WORK INSTRUCTION -> Lines before the one containing "Image resolution: width=1456 pixels, height=832" are left out; that line and every line after it, through the end of the records, are to be reproduced exactly.

──────── LISTED ENTRIES ────────

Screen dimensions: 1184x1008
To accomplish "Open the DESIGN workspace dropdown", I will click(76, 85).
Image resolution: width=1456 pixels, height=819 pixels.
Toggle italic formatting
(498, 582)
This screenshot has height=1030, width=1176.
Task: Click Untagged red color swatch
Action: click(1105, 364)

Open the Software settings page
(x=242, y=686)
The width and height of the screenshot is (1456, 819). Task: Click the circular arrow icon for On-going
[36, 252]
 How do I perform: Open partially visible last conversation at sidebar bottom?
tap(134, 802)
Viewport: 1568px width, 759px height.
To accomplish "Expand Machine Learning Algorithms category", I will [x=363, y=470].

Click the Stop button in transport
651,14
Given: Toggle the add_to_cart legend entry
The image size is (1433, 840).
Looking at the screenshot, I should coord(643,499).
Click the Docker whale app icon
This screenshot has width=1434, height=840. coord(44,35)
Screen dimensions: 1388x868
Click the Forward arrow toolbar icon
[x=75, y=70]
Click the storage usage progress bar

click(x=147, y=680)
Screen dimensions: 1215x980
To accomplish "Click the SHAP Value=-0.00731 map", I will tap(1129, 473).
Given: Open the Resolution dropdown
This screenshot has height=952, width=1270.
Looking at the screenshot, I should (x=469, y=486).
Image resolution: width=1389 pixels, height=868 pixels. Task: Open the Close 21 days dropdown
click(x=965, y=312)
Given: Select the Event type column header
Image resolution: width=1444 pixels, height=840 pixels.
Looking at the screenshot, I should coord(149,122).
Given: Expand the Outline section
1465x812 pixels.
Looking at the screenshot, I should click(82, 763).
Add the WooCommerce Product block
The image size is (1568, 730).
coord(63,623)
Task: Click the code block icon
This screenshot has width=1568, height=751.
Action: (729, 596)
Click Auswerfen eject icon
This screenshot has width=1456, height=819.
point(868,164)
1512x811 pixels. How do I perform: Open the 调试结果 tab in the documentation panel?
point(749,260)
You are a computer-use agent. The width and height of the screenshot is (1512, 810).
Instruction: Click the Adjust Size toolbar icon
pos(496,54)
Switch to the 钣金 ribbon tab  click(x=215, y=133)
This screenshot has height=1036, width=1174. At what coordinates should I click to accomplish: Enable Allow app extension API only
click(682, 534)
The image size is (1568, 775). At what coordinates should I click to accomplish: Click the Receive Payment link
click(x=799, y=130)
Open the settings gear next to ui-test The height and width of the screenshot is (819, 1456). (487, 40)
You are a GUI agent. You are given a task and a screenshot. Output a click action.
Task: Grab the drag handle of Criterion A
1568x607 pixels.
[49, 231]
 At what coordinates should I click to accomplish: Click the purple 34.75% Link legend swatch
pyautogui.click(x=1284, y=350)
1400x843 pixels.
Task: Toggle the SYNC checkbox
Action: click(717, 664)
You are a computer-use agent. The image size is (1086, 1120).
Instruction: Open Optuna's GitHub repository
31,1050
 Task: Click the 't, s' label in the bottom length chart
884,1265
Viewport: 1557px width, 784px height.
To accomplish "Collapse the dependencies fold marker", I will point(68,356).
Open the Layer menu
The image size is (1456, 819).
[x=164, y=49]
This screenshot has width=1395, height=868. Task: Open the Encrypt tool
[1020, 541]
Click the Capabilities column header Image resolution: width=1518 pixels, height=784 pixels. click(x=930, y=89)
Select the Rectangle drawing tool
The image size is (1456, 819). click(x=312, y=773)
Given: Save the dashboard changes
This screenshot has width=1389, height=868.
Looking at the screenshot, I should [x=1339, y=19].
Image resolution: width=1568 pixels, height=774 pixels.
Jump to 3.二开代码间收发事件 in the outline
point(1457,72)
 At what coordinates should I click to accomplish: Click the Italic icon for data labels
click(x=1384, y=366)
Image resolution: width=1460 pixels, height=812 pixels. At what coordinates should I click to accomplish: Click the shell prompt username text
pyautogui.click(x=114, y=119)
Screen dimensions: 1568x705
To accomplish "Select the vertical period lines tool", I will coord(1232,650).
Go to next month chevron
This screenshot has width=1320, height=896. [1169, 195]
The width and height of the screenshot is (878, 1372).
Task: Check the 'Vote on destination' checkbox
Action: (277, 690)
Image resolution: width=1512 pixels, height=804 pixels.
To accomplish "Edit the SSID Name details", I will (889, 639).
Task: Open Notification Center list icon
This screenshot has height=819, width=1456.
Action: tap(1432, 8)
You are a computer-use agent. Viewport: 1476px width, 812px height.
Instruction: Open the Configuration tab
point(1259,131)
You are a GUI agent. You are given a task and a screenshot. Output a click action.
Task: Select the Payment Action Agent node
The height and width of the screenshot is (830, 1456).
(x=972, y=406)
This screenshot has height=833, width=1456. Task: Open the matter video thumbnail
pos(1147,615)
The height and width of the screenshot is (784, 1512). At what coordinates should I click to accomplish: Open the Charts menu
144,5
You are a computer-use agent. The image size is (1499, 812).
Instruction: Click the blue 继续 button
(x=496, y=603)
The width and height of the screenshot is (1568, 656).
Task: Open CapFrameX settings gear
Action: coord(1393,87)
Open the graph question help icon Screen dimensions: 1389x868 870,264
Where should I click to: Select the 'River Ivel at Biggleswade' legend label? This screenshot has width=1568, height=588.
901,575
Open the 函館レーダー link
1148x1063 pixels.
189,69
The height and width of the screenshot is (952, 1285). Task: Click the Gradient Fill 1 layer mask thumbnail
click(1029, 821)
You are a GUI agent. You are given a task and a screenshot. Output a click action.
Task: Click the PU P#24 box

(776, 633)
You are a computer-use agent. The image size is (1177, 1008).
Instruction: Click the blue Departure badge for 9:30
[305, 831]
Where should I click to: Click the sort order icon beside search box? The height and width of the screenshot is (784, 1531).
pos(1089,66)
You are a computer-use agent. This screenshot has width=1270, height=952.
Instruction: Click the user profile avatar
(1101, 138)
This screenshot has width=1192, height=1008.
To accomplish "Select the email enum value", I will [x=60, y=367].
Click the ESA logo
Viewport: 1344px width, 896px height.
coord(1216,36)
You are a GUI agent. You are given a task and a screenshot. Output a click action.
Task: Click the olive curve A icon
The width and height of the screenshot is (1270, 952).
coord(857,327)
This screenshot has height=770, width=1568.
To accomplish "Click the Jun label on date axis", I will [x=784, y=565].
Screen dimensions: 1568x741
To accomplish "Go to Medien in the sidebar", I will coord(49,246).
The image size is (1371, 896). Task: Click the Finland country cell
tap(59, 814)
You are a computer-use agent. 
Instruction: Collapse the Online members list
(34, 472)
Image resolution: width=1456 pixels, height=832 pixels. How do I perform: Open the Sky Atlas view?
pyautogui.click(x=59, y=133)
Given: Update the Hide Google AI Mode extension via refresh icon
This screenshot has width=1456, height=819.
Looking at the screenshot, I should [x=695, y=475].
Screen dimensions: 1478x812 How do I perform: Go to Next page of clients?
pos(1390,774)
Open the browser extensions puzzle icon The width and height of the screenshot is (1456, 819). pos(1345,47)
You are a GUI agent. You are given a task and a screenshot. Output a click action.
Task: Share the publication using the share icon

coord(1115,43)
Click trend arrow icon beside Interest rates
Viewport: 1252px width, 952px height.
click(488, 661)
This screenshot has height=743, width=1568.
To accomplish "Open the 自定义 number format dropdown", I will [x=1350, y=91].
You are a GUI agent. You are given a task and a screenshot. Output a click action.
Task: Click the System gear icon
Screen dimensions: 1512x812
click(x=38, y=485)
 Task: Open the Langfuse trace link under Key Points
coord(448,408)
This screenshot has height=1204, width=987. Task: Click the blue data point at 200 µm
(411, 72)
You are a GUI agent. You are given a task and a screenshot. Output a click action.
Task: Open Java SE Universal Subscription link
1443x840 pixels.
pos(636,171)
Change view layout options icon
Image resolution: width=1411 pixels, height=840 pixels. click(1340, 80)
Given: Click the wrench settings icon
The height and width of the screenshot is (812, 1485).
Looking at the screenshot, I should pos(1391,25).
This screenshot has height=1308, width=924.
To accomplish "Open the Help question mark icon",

────────

ANSWER BOX ->
Image resolution: width=1456 pixels, height=832 pixels. How do I perform: Open the Sky Atlas view?
pyautogui.click(x=59, y=133)
Given: Update the Hide Google AI Mode extension via refresh icon
This screenshot has width=1456, height=819.
Looking at the screenshot, I should [x=695, y=475].
Screen dimensions: 1478x812 How do I perform: Go to Next page of clients?
pos(1390,774)
Open the browser extensions puzzle icon The width and height of the screenshot is (1456, 819). pos(1345,47)
You are a GUI agent. You are given a task and a screenshot. Output a click action.
Task: Share the publication using the share icon

coord(1115,43)
Click trend arrow icon beside Interest rates
Viewport: 1252px width, 952px height.
click(488, 661)
This screenshot has height=743, width=1568.
To accomplish "Open the 自定义 number format dropdown", I will [x=1350, y=91].
You are a GUI agent. You are given a task and a screenshot. Output a click action.
Task: Click the System gear icon
Screen dimensions: 1512x812
click(x=38, y=485)
 Task: Open the Langfuse trace link under Key Points
coord(448,408)
This screenshot has height=1204, width=987. Task: Click the blue data point at 200 µm
(411, 72)
You are a GUI agent. You are given a task and a screenshot. Output a click action.
Task: Open Java SE Universal Subscription link
1443x840 pixels.
pos(636,171)
Change view layout options icon
Image resolution: width=1411 pixels, height=840 pixels. click(1340, 80)
Given: Click the wrench settings icon
The height and width of the screenshot is (812, 1485).
Looking at the screenshot, I should pos(1391,25).
This screenshot has height=1308, width=924.
To accomplish "Open the Help question mark icon",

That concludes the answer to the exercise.